Saudis: No need to do anything yet
The other elephant in the room is Saudi Arabia. The kingdom has indicated it's willing to boost output — if necessary.
"We will not leave our customers scrambling not finding the oil they need," Khalid Al-Falih, the Saudi energy minister, said on Wednesday from a conference in Riyadh.
However, Al-Falih also noted that oil inventories are continuing to rise despite the Venezuela and Iran sanctions.
"I don't see the need to do anything immediately," he said.
Saudi Arabia and the United Arab Emirates have enough additional supply on tap to make up the hole left by Iran, according to analysts at JBC Energy.
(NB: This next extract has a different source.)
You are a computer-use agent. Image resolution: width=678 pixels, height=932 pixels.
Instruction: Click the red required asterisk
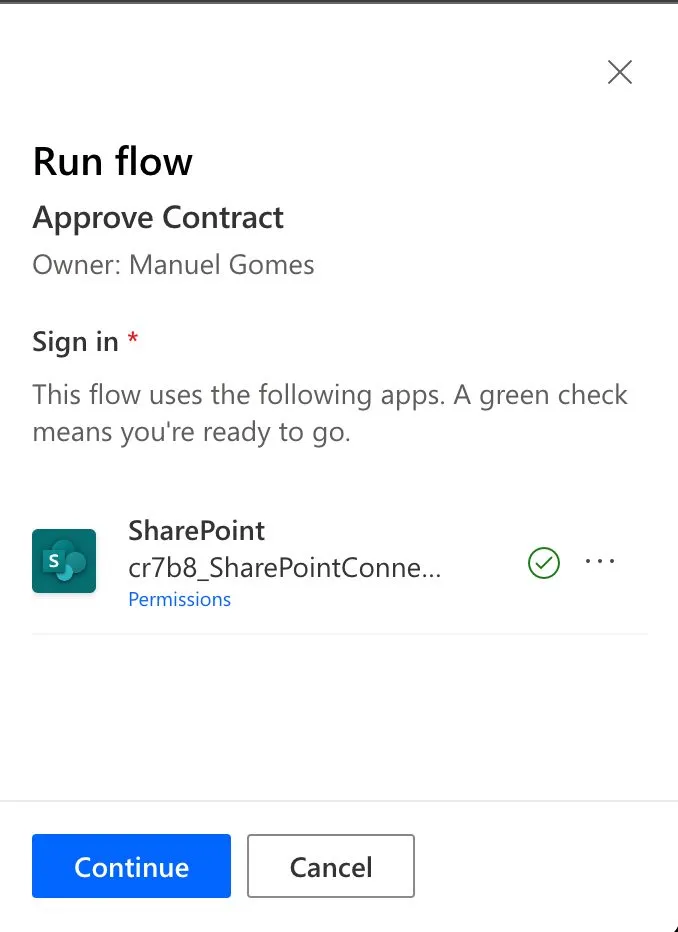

But Saudi Arabia has been cutting, not growing, production. The kingdom took the brunt of sharp output cuts that OPEC and its allies agreed to late last year.
OPEC could act, eventually
FGE estimated that collectively OPEC and its allies need to raise output by 1.2 million to 1.4 million barrels in the third quarter to prevent "heavy" declines in global inventories.
OPEC and its allies meet in June in Vienna to decide next steps.
Saudi Arabia is currently producing 9.9 million barrels of oil per day, which is below its own target. FGE estimates it will bring its output up by 400,000 barrels to meet that target.
But the Saudis are snake-bitten. The kingdom ramped up production to record highs a year ago — only to be surprised when Trump granted Iran sanctions waivers. That left oil markets deeply oversupplied. Prices crashed.
Croft predicted the Saudis will "exercise more caution this time around" by only gradually adding barrels to the market.
Modestly higher prices would help the kingdom meet its vast budget needs. Saudi Arabia has a fiscal breakeven of $88 a barrel, RBC said.
"There remains a fairly wide gap between Washington and Riyadh's price targets," Croft wrote.